Refer MapReduce Comprehensive Guide for more details.

参考 MapReduce 综合指南 更多细节

Hope the Hadoop Ecosystem explained is helpful to you. The next component we take is YARN.

希望 Hadoop 生态系统的讲解对您有所帮助.我们要的下一个部件是 Yarn.

2.3. YARN

Hadoop YARN (Yet Another Resource Negotiator) is a Hadoop ecosystem component that provides the resource management. Yarn is also one the most important component of Hadoop Ecosystem. YARN is called as the operating system of Hadoop as it is responsible for managing and monitoring workloads. It allows multiple data processing engines such as real-time streaming and batch processing to handle data stored on a single platform.

Yanr 是提供资源管理的 Hadoop 生态系统组件. Yarn 也是 Hadoop 生态系统最重要的组成部分之一.YARN 被称为 Hadoop 的操作系统,因为它负责管理和监控工作负载.它允许实时流和批处理等多种数据处理引擎处理存储在单个平台上的数据.

Hadoop Yarn Diagram

Hadoop Yarn Diagram

YARN has been projected as a data operating system for Hadoop2. Main features of YARN are:

  • Flexibility – Enables other purpose-built data processing models beyond MapReduce (batch), such as interactive and streaming. Due to this feature of YARN, other applications can also be run along with Map Reduce programs in Hadoop2.

  • Efficiency – As many applications run on the same cluster, Hence, efficiency of Hadoop increases without much effect on quality of service.

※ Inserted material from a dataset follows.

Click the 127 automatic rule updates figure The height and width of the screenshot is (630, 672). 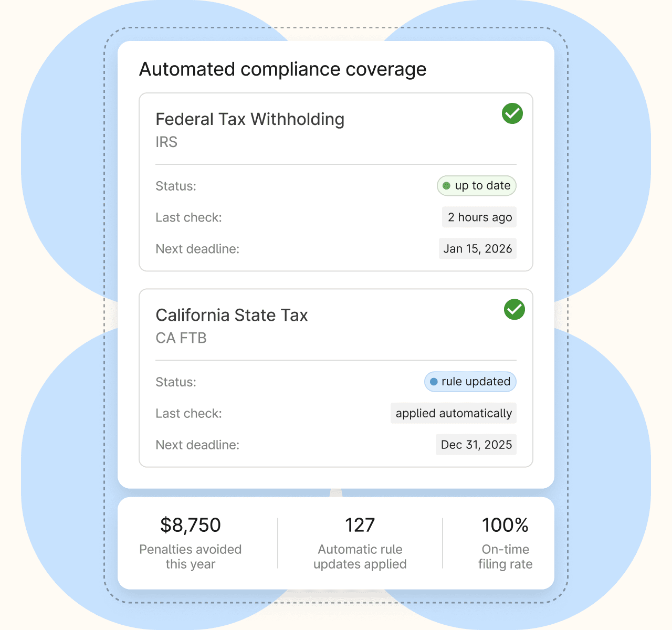point(360,525)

  • Shared – Provides a stable, reliable, secure foundation and shared operational services across multiple workloads. Additional programming models such as graph processing and iterative modeling are now possible for data processing.

  • 灵活性- 支持 MapReduce (批处理) 之外的其他专用数据处理模型,如交互式和流式处理.由于 YARN 的这一特性,其他应用程序也可以与 hadoop2 中的 Map Reduce 程序一起运行.

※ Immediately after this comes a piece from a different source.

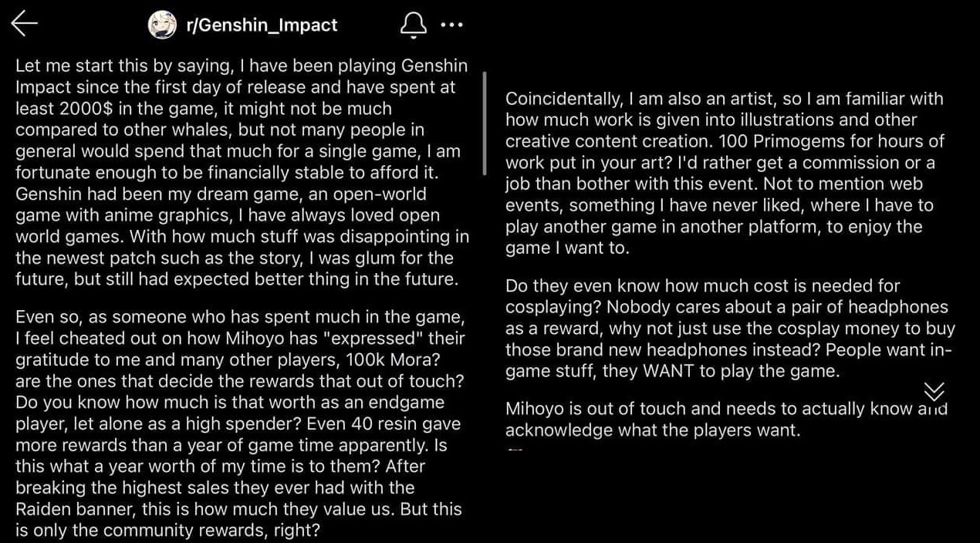The image size is (980, 543).
Task: Go back using the left arrow
Action: tap(25, 24)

  • 效率- 由于许多应用程序在同一个集群上运行,因此 Hadoop 的效率会提高,而不会对服务质量产生太大影响.

  • 共享- 跨多个工作负载提供稳定、可靠、安全的基础和共享的操作服务.现在,数据处理可以使用其他编程模型,如图形处理和迭代建模.

Refer YARN Comprehensive Guide for more details.

2.4. Hive

The Hadoop ecosystem component,** Apache Hive,** is an open source data warehouse system for querying and analyzing large datasets stored in Hadoop files. Hive do three main functions: data summarization, query, and analysis.

Hadoop 生态系统组件 Apache Hive 是一个用于查询和分析存储在 Hadoop 文件中的大型数据集的开源数据仓库系统.Hive 主要做三个功能:数据汇总、查询和分析.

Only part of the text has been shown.